TEXTAUSZUG:
-------

Erst solltest du dir mal verinnerlichen, 

was eine Firewall überhaupt ist. (Hint: Keine Hard- oder Software).

Danach deinstalliere iptables und konfiguriere deine Dienste richtig/sicher.

 *Quote:*   

> Dazu habe ich mir bei http://www.harry.homelinux.org/ ein Skript generiert.

 

Nutzlos. Wenn du eine Firewall brauchst, schreibst du dir so ein Skript selbst. Und wenn du nicht weisst wie, brauchst du es nicht.

 *Quote:*   

> Achso und vorher wäre vielleicht noch gut zu wissen, wie mach ich ein Backup des ganzen Festplatteninhalts, sodass ich notfalls alles in den jetzigen Zustand zurücksetzten kann?

-------

ROHDATEN:
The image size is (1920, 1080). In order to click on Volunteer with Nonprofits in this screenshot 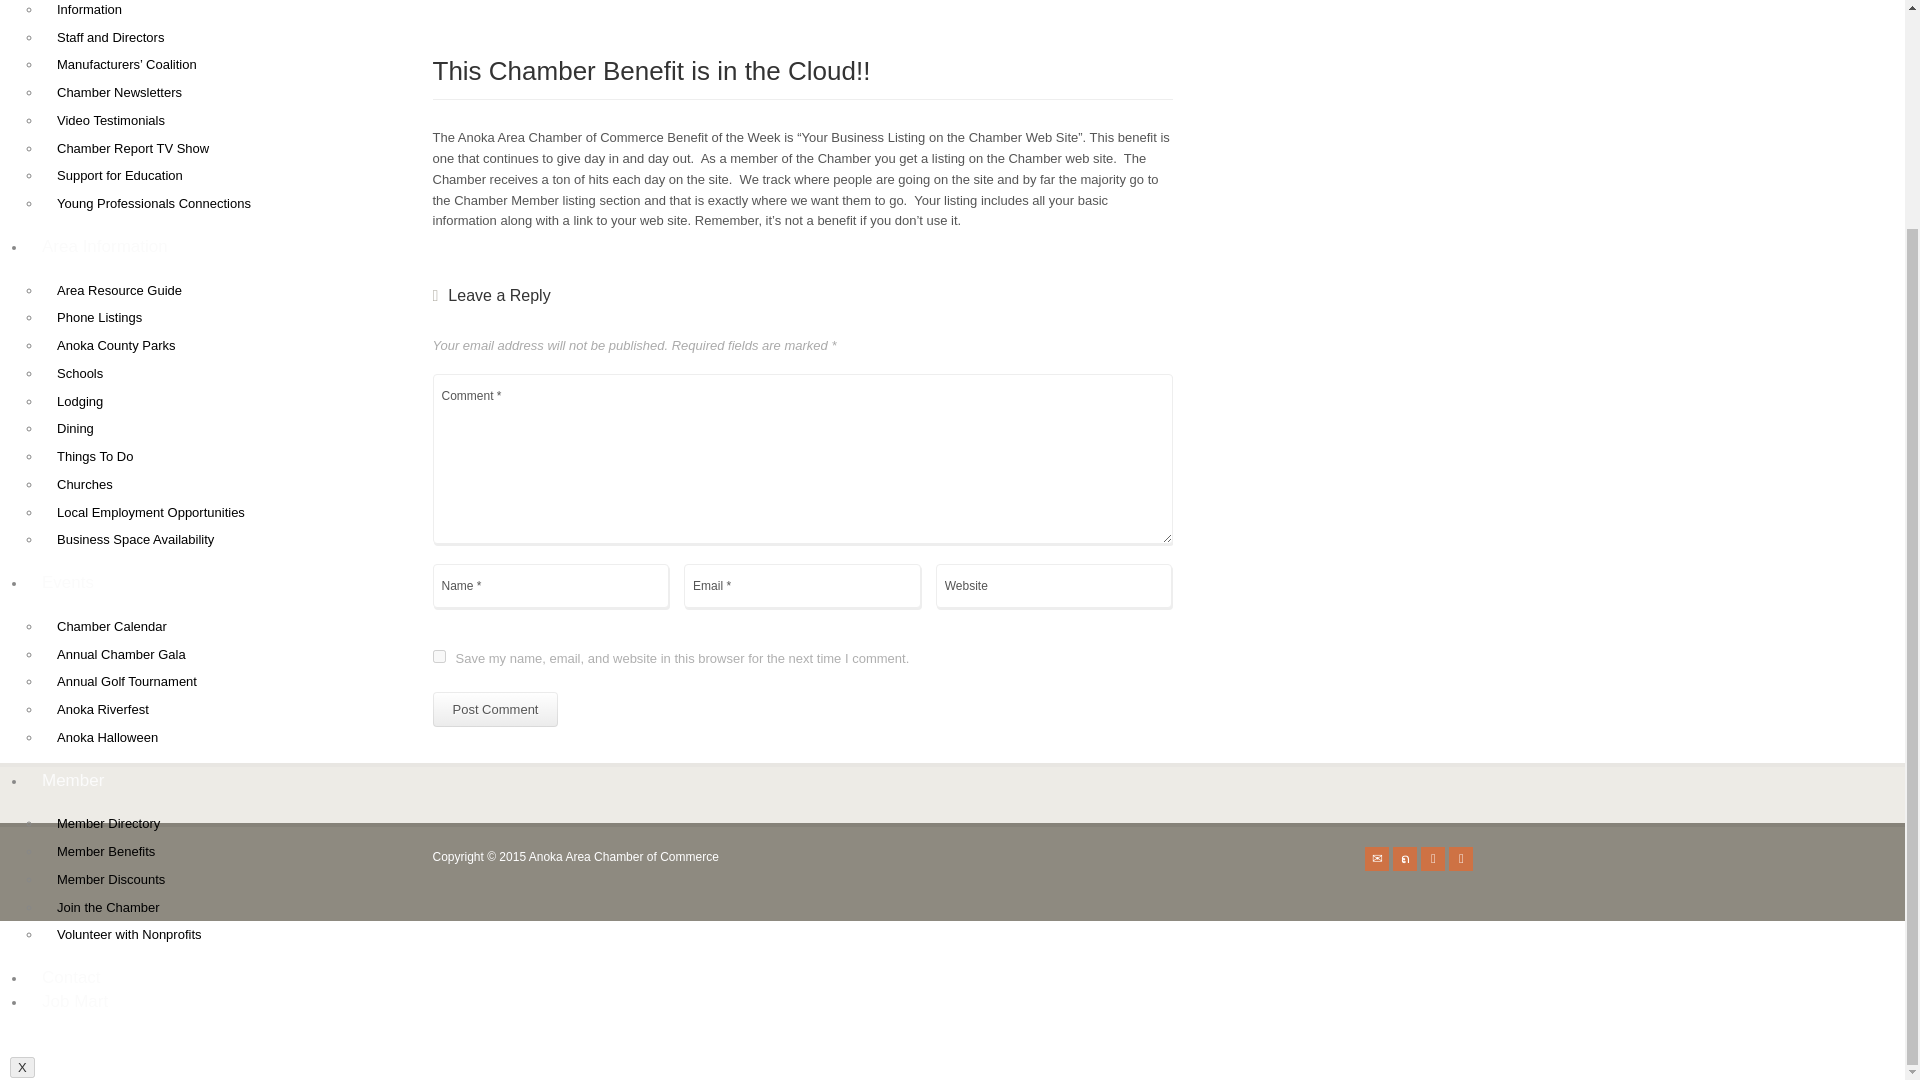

-------

ZU ERLEDIGEN:
a. Was soll man laut dem Textauszug tun, nachdem man verinnerlicht hat, was eine Firewall ist?
b. Gib bitte den Textauszug beginnend bei "Erst solltest du" und endend bei "deine Dienste richtig/sicher." noch einmal wieder und tausche darin "Dienste" gegen "Programme".
c. Stimmen diese Aussagen mit dem Textauszug überein? Antworte jeweils mit Ja oder Nein und zitiere die entscheidenden Worte.
(i) Eine Firewall ist eine Software.
(ii) Das generierte Skript wird als nutzlos bezeichnet.
(iii) Wer nicht weiß, wie man ein solches Skript schreibt, braucht es nicht.

LÖSUNGEN:
a. iptables deinstallieren und die eigenen Dienste richtig/sicher konfigurieren.

b.
Erst solltest du dir mal verinnerlichen, 

was eine Firewall überhaupt ist. (Hint: Keine Hard- oder Software).

Danach deinstalliere iptables und konfiguriere deine Programme richtig/sicher.

c.
(i) Nein: „Keine Hard- oder Software“
(ii) Ja: „Nutzlos.“
(iii) Ja: „Und wenn du nicht weisst wie, brauchst du es nicht.“